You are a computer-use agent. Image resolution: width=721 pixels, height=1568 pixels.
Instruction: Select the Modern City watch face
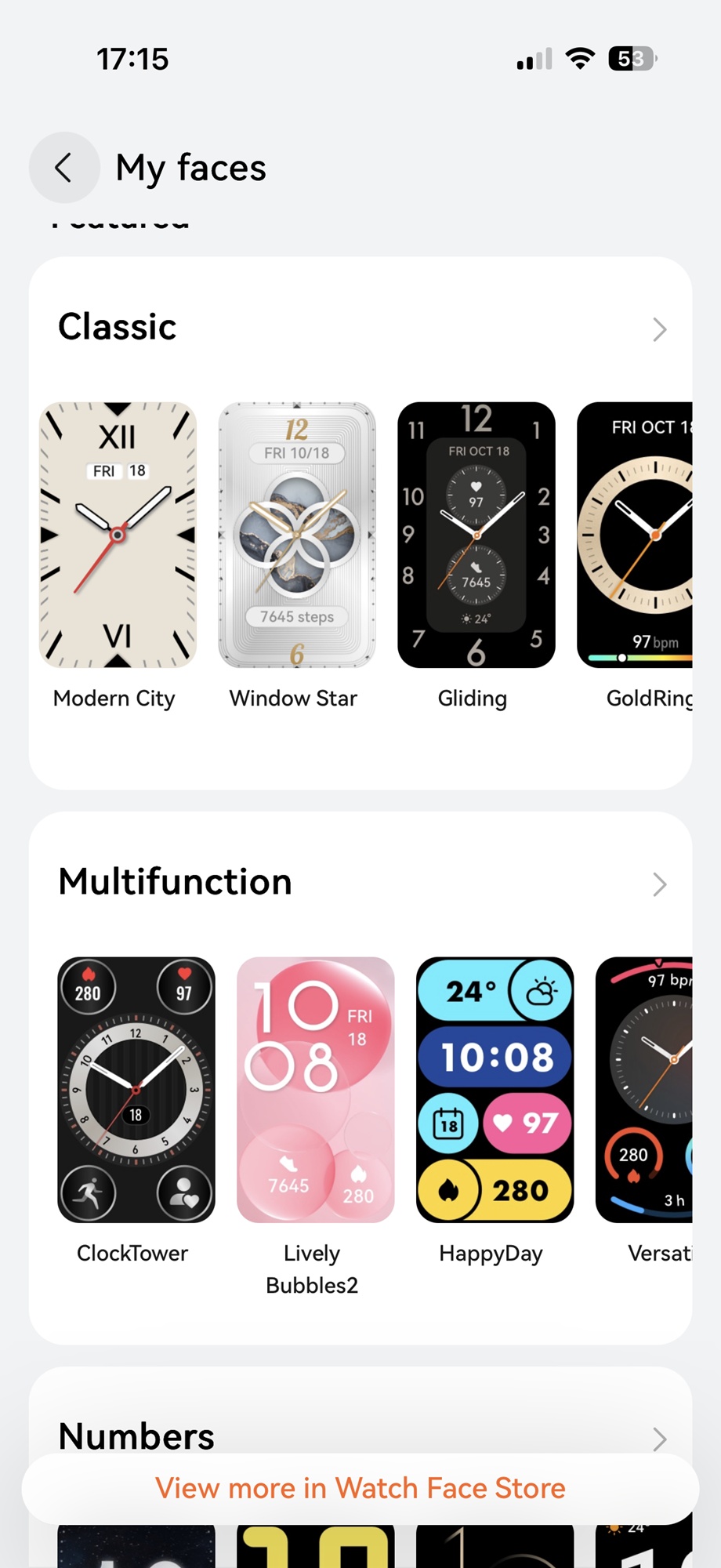click(x=118, y=535)
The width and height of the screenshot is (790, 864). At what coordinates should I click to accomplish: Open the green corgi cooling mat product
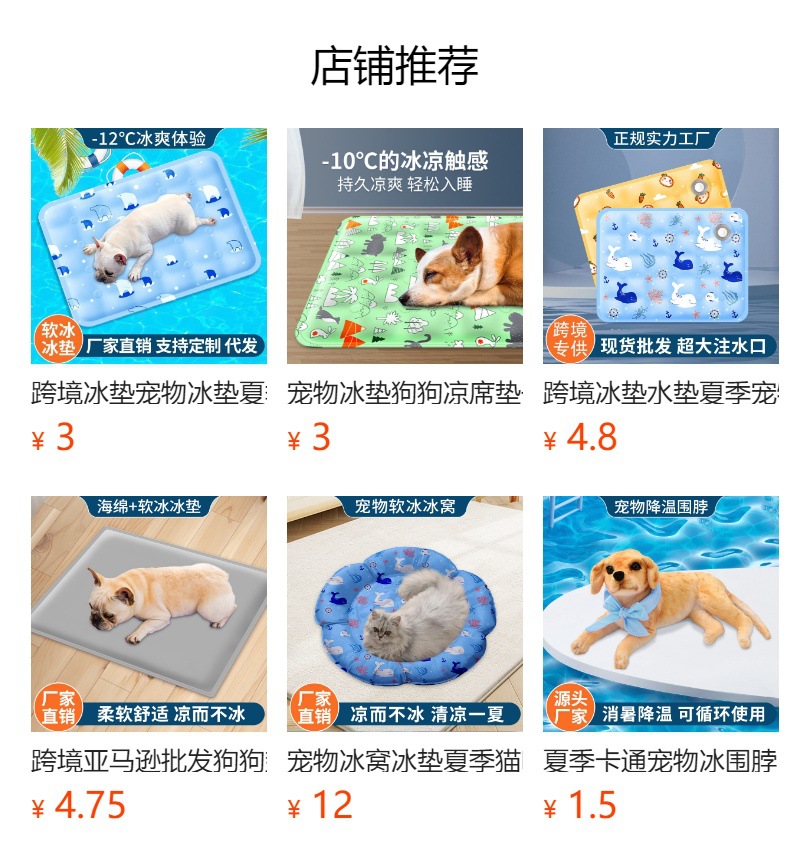tap(404, 245)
━━━━━━━━
**Stated task:**
Copy out every line of the material above that contains the string "width", treating uppercase and lowercase letters as different.

**Task response:**
You are a computer-use agent. Image resolution: width=721 pixels, height=1568 pixels.
The width and height of the screenshot is (790, 864). At what coordinates should I click to accomplish: Open the green corgi cooling mat product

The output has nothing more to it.